LGBT
Related: About this forumScience says bachelorette parties are destroying LGBTQ safe spaces
While gay men have long complained about straight women holding bachelorette parties in gay bars, two researchers say that the celebrations are a form of hetrification that is actively destroying LGBTQ safe spaces.
Two researchers Laurie Essig, a professor of gender, sexuality, and feminist studies at Middlebury College in Vermont, and Vincent Jones II, a professor of community health at York College in New York wrote in The Boston Globe that the bachelorette parties held mostly by white women in queer spaces, often seek a drunken night out without the worry of harassment and assault from heterosexual men.
These parties can generate lots of money for queer venues and drag queens. However, after conducting research in Provincetown, Massachusetts, the researchers found that these parties can also destroy queer safe spaces that LGBTQ communities have long sought to establish. The researchers call this process hetrification.
What is hetrification?
Like gentrification, hetrification occurs when people feel privileged to take over the spaces of others
and buy space in a queer venue, Essig and Jones wrote.
more...
Leave it to LGBTQNation to shit all over its own article about how gay men are treated in our spaces to shift to what monsters we are, and even reference another article that doesn't back up any of their goddamned assertions in that last paragraph. Still, this article demonstrates what some gay men are feeling...gay erasure (and not the cool band).
Hugh_Lebowski
(33,643 posts)Seriously?
Bottom-line, the owners of these places want the money, and they're not '(y)our spaces'. Matter of fact, these ladies help keep those spaces open.
Honestly this is taking the hand-wringing to a really questionable level.
MHO, as a hetero-flex dude who grew up in the SF Bay Area ... pic I took in June 2022 ...
Behind the Aegis
(54,854 posts)Do NOT tell me, or any other GLBT person here, we are "wringing our hands". Furthermore, Gay and Lesbian bars have existed for centuries, and somehow managed to do it WITHOUT bachelorette parties, so do not assert they are keeping OUR spaces open!
Do not come into this group and 'splain what is a threat to OUR community nor tell any of US how we should feel.
Reread your comments and ask yourself, "was there a more appropriate way to express myself in this GROUP"?
Hugh_Lebowski
(33,643 posts)But these girls aren't there to 'turn you straight', they're their because gay guys tend to be polite, sweet, fun to be around, not to mention cute!
There is a very good argument to make that they are supporters of your space, not some kind of enemy. For many attendees it's the one and only time they'll be in such a place. Why not adopt a position that we should be inclusive towards people who come to our place in a spirit of good will, because they LIKE us, and are there to spend money and thus support these businesses they we want to be there for us?
Seems to me it's a choice ... act as good-will ambassadors, or reject them and resent them for coming because they're (probably mostly) hetero?
My choice would be the former, but to each their own.
Behind the Aegis
(54,854 posts)I am going to say this again, I thought I was being clear, but perhaps I was too subtle, not a quality often ascribed to me.
THIS IS THE LGBT GROUP!
This means I am telling you, again, to monitor your tone and your remarks. The first post was bad enough, but your follow-up is even more dismissive, disrespectful, and patronizing.

■ SHORT PROBLEM 1:
In the forum thread about bachelorette parties in gay bars, where did the researchers conduct their research?

■ MATERIAL SHOWN:
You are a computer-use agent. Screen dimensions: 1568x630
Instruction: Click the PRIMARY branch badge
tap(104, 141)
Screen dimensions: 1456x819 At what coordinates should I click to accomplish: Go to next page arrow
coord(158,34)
==
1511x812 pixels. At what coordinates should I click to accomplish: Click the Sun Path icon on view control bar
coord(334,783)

■ SHORT PROBLEM 2:
Rewrite the listing from the line containing "Screen dimensions: 1456x819" down to the line containing "coord(158,34)", with "arrow" replaced by "button". Return only those lines.

■ FINAL RESULT 1:
Provincetown, Massachusetts.

■ FINAL RESULT 2:
Screen dimensions: 1456x819 At what coordinates should I click to accomplish: Go to next page button
coord(158,34)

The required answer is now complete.